而袁盎雖然不是天生神童,但好在可是一個站在上帝視角的人,更是比在場眾人超了千年認識,再加上同水鏡先生和龐德公學習三年,耳濡目染自然見識也遠非此間人可比。
兩人直接視若無人,談得十分興起,不時推杯就盞,不時把酒言笑,對於上面的李元禮也不在意,反而欣賞這等少年風范。
當然也有些人看不順眼,其中一個散逸大夫陳煒見到他們兩人自顧自的攀談,心中冷笑:這等小兒仗著家世,竟然把我等前輩名士全部視若無睹,不就是會些小聰明罷了嗎?我們幾個飽學之士哪個又沒有,真是放肆,我若不好好教訓讓這兩個小兒收斂氣焰!
於是,故意大聲說道:“小時了了!小時候雖有智慧,隻恐長大了卻難以有所成就,古今神童何其之多,諸公何必青眼相待?”
孔融連頭都懶得抬,直接說道:“我倒是覺得不對,這位說話的先生小時候一定很聰明叭!”
陳大夫頓時一噎,若自己順著孔融的話說,那豈不是就證明自己剛剛的是胡亂之言,若自己否定孔融的話,那豈不是說自己小時候蠢,不管怎麽樣都是錯誤的話。
還是上面的李元禮瞧出了他的尷尬,出場打哈哈說道:“江山代有才人出,咱們這些人都老了,日後還得要看他們這些年輕人的!”

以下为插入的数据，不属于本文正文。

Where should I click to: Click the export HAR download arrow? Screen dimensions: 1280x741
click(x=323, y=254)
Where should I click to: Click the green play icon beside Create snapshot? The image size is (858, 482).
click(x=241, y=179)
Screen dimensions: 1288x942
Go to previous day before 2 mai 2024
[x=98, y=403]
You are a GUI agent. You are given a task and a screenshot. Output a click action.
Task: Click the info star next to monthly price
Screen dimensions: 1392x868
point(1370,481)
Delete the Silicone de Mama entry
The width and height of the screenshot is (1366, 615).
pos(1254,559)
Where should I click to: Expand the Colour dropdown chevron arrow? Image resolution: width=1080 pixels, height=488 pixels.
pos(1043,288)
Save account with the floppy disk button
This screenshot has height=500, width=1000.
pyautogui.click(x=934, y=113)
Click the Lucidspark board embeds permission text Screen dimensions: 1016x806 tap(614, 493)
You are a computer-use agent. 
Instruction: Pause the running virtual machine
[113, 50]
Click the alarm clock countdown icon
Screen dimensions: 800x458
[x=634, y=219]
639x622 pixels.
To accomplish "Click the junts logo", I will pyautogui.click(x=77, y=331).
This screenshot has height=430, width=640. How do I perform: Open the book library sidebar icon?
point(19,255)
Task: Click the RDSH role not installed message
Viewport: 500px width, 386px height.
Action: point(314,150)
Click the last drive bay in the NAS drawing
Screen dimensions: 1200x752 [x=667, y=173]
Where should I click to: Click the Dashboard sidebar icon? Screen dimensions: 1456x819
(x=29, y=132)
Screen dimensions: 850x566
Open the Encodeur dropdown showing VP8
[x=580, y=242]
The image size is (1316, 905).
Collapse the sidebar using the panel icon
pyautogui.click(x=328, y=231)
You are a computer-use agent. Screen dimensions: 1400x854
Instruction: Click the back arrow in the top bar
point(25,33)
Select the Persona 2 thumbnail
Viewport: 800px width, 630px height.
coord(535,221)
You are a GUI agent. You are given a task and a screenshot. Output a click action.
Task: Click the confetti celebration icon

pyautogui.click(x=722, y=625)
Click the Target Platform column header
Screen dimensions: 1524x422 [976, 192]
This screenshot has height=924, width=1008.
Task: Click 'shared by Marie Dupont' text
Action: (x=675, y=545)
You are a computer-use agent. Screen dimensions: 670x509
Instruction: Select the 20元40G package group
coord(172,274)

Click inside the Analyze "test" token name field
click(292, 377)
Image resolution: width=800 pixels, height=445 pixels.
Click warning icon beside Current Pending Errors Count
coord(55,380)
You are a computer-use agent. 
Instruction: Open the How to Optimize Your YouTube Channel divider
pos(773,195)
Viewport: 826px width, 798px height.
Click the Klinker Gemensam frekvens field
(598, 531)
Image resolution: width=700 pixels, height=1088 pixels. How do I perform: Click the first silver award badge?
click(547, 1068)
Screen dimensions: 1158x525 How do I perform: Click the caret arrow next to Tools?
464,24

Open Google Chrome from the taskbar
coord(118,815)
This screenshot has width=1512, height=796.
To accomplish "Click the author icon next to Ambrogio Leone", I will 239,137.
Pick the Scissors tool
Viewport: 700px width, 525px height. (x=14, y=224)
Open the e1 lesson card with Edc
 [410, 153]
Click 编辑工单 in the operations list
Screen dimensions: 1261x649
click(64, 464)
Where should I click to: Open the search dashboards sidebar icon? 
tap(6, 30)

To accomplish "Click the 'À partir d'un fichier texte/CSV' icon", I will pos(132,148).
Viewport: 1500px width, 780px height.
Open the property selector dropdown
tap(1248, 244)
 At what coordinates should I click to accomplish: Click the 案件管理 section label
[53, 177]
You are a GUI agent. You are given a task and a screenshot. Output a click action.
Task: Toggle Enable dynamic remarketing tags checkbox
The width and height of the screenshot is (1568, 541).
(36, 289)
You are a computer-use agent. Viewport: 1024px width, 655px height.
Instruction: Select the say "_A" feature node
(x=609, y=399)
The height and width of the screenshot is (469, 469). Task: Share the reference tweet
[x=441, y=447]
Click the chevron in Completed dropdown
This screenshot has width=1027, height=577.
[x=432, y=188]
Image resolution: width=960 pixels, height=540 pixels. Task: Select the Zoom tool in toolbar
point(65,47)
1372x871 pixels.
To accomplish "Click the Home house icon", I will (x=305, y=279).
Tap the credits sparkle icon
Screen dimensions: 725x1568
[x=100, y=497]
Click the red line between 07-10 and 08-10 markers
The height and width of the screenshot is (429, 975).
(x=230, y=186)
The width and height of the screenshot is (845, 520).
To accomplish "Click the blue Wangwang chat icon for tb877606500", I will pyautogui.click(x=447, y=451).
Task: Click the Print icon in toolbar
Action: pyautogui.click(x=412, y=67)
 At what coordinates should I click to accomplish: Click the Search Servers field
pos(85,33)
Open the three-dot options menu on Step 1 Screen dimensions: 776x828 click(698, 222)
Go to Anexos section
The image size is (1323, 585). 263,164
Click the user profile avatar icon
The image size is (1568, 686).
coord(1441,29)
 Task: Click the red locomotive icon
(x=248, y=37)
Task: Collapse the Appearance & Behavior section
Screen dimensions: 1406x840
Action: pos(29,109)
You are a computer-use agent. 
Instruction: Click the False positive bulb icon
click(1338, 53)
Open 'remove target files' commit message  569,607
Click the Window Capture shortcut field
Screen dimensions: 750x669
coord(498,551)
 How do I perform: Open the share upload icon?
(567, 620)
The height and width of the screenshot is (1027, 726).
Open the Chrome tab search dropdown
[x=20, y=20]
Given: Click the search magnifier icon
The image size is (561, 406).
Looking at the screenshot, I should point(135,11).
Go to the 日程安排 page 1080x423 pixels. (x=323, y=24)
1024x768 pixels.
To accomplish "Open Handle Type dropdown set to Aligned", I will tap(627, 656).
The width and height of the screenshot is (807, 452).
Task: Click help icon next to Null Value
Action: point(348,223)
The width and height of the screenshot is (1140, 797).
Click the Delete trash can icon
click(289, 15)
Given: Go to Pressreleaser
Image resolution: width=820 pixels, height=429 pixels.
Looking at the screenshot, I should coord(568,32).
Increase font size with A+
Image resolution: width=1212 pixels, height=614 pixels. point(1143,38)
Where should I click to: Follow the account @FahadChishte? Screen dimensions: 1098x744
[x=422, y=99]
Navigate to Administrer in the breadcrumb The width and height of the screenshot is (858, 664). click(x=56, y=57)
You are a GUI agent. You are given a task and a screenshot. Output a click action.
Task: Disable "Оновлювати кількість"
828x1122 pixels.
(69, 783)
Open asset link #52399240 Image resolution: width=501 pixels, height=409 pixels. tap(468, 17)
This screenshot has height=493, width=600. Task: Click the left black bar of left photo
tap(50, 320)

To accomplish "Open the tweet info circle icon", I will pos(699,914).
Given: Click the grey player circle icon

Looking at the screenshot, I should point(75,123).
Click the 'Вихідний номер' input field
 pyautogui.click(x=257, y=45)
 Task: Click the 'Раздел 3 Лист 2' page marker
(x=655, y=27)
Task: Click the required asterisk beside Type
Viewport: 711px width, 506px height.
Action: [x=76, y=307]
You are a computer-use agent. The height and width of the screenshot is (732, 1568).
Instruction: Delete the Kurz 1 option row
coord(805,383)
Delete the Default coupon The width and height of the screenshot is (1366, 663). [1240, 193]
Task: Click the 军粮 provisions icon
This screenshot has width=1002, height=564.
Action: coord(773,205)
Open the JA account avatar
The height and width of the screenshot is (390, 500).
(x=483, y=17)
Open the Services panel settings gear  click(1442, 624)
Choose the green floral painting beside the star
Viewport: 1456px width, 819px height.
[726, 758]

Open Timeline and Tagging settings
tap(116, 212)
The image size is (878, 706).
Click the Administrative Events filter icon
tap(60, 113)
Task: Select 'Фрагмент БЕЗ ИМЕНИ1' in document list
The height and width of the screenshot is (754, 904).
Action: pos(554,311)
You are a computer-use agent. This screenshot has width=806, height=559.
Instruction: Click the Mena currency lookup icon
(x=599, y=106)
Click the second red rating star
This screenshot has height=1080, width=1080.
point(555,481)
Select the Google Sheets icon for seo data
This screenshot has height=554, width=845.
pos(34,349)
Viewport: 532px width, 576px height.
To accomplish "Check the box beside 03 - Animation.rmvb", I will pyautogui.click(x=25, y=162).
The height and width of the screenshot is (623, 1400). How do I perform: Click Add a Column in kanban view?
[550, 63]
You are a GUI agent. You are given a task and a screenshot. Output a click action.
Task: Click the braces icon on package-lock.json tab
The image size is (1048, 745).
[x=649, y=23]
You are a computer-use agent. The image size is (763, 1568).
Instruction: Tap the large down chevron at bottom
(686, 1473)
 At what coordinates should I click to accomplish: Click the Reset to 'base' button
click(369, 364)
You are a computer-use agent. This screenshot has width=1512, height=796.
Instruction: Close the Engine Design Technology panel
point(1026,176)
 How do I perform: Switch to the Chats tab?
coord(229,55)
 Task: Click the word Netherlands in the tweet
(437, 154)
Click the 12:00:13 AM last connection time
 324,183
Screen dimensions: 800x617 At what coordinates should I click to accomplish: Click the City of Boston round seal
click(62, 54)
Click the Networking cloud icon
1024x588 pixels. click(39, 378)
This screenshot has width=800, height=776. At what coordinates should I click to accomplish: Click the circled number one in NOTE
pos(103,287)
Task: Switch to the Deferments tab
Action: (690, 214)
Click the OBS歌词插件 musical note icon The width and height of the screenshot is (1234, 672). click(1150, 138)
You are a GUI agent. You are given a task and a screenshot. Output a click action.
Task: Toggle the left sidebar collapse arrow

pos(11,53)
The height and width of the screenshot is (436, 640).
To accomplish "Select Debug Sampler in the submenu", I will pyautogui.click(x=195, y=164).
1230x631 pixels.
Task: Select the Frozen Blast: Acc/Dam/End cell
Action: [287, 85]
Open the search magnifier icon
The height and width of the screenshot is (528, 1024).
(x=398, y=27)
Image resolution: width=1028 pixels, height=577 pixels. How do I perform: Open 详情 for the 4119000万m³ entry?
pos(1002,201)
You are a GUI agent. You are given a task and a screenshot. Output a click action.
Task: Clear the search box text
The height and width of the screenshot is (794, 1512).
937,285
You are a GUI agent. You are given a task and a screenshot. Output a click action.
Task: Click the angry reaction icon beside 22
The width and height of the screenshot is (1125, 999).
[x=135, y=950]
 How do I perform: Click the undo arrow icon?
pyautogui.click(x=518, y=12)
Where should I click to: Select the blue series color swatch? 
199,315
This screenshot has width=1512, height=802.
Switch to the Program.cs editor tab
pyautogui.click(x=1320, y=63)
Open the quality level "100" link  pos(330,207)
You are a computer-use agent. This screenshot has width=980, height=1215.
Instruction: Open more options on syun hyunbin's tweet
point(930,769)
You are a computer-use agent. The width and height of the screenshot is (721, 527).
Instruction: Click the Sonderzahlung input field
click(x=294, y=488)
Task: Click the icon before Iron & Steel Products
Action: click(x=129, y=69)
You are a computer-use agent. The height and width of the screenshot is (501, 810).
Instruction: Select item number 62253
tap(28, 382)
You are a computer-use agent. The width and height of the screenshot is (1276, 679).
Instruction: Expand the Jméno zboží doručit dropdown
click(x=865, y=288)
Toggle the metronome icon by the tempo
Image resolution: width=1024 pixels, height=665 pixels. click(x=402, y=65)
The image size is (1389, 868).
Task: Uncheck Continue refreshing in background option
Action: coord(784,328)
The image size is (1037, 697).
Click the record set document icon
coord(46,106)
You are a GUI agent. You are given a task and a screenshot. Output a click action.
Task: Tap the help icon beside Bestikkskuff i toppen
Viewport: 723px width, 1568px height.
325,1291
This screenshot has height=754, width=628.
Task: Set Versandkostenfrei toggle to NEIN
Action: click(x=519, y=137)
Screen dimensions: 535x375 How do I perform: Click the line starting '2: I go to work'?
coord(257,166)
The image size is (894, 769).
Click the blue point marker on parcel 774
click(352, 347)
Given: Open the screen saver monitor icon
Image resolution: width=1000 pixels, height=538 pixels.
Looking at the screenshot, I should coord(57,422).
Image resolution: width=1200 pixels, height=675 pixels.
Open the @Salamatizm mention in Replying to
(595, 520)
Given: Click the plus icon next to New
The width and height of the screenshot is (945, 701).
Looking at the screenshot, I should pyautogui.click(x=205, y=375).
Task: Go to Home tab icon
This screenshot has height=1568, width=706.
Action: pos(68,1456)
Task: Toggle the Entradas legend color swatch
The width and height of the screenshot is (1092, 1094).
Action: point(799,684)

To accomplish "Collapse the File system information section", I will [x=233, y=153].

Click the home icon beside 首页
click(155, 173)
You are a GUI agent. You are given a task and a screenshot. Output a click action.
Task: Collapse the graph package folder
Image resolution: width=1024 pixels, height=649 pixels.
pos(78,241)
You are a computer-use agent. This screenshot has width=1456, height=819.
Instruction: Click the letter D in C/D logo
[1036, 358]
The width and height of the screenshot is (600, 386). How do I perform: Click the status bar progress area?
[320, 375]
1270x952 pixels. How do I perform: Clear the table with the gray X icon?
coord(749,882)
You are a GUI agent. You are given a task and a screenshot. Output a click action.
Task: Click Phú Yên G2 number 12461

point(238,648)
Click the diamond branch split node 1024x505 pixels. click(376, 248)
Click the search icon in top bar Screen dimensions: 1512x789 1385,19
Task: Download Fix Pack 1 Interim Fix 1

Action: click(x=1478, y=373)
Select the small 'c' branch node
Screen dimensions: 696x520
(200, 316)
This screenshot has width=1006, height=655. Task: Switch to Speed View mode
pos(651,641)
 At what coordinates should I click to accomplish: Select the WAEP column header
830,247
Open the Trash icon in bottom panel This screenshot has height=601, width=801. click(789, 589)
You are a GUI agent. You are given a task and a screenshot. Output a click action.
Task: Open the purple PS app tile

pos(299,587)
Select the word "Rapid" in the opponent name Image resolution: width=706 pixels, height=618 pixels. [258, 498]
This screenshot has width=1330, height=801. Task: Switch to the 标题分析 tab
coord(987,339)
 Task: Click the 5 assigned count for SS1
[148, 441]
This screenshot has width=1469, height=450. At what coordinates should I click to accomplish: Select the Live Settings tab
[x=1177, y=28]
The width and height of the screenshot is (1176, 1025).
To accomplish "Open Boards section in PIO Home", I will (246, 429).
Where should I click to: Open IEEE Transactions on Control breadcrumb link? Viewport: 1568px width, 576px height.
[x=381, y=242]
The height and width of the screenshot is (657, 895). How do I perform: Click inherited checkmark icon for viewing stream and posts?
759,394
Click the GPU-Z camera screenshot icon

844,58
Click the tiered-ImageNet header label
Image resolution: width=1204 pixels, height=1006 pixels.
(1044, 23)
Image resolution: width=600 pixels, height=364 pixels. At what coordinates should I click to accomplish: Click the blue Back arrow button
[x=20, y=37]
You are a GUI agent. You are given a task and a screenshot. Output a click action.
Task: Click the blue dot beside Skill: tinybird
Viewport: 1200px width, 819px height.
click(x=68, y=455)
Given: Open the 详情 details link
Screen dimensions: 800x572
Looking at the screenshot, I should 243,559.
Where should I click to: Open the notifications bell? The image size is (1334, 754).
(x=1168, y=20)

幾位士人也表示同意,這宴席持續到了黃昏時刻,眾人這才興致又猶未盡地散去。
然而李元禮卻特意留下了他和孔融兩個,先是故作怒意說道:“你們兩個小兒!今日幾乎被你們攪亂了我的筵席,可知其罪?”
袁盎和孔融相顧一視,隨即異口同聲道:“校尉若想治我們的罪,我二人吾不敢從!”
李元禮聞言笑罵道:“好兩個小兒,我若罰你豈不是落下了以大欺小之名?你二人雖則聰慧,須知慧極必傷之理,今日來者,雖說未必皆有大才,但也不可肆意輕視,仗著些許聰明肆意妄為,剛愎自用,最後必遭其禍。”
兩人也聽出這句話是肺腑之言,所以也不動怒,反而是姿態頗低地聆聽。